*** RECORDS ***
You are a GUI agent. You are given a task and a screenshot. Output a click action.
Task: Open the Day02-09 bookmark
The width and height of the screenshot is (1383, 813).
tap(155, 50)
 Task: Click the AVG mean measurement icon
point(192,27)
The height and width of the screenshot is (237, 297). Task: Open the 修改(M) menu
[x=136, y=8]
*** End of RECORDS ***
▶ [GOAL OF THE EXERCISE] Word for word, output the records that appear above.

▶ [COMPLETED TASK]
You are a GUI agent. You are given a task and a screenshot. Output a click action.
Task: Open the Day02-09 bookmark
The width and height of the screenshot is (1383, 813).
tap(155, 50)
 Task: Click the AVG mean measurement icon
point(192,27)
The height and width of the screenshot is (237, 297). Task: Open the 修改(M) menu
[x=136, y=8]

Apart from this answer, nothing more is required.